Linnet’s mother stood above him with a wooden cup in her hands.
He blinked at her and sat up. His bed had been the moss of Sherwood and he had slept surprisingly well. He remembered—and did not remember—dreaming; the remnants of sweet visions still wrapped round him.
Linnet.
Surely he had loved her, in his dreams.
And surely this woman offering him the cup knew it. She seemed so aware of everything. Three days they had been together at this new place, Gareth, Wren, and Sparrow. And Gareth had begun to develop a strange, inexplicable affinity for the magic here that he breathed like air.
Sometimes it all seemed too real, painfully vital—the light, the sounds the trees made whispering among themselves, and the twining threads of power. Sometimes nothing at all seemed real or substantial, not even the people with whom he found himself. It might all be illusion, like his vivid dreams.
He looked into Wren Little’s eyes and wondered what he saw there, besides impatience. He did not reach to take the cup from her but instead asked, “What is that?”
“A draught to make you stronger.”
So it might well be; she had dosed him with many vile potions these days past. Most tasted of dirt and sticks. But something about this offering pricked his senses.
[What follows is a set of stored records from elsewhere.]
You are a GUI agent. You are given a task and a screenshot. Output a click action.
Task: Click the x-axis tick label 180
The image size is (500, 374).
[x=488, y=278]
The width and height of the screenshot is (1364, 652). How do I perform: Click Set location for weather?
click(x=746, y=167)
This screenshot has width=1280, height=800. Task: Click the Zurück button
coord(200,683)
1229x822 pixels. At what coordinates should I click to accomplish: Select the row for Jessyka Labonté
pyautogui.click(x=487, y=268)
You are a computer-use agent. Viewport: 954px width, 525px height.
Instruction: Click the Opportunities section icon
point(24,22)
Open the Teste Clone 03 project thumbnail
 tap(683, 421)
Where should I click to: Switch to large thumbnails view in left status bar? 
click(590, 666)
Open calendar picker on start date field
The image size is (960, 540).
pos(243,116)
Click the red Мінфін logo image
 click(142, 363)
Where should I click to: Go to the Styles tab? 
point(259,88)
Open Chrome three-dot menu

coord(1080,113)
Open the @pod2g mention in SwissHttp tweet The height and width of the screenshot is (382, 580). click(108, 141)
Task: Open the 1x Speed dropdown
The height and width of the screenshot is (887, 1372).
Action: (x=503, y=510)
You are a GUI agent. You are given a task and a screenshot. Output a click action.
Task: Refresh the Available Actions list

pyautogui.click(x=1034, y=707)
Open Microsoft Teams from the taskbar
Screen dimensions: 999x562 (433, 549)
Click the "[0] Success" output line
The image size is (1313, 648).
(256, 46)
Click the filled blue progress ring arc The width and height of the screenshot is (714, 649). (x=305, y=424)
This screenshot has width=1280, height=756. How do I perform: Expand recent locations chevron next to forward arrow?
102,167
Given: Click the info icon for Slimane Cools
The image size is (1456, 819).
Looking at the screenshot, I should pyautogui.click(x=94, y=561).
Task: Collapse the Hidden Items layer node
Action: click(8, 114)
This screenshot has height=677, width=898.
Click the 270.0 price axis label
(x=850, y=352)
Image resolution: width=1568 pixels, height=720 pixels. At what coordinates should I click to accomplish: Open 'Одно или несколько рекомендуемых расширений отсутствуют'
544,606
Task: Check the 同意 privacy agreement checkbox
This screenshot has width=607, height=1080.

“What have you put in it?” He always asked. Usually she did not tell; she just insisted he drink. He found the woman relentless.
“Herbs.”
Cautiously, he accepted the cup in his right hand. The contents steamed a bit, the way the trees did when the morning sun first hit them. He sniffed and the contents smelled bitter; the vessel might contain poison, or pure enchantment.
He stirred and stretched his limbs on the end of his tether. Secured to a young ash tree that persistently rattled its leaves at him, he had watched Wren each day while she secured the bond with a murmured spell.
“Drink it,” Wren repeated inexorably and folded her legs beneath her, so to sit beside him. He knew from experience she would stay until he ingested every drop.
He could not doubt her skill as a healer or that she employed some measure of magic when she treated him. He could feel that much whenever she laid her hands on him, a bright tingle that penetrated his flesh and seemed to heal his wounds from within. He found it an altogether disconcerting sensation and hoped she would not touch him now, even though her care had lent him immeasurable strength.
“We have been given signs,” she announced, “telling us you will soon be able to go home.”
“Home?” But he had none. Any such claim had been buried with the whimsical creature he had called Mother.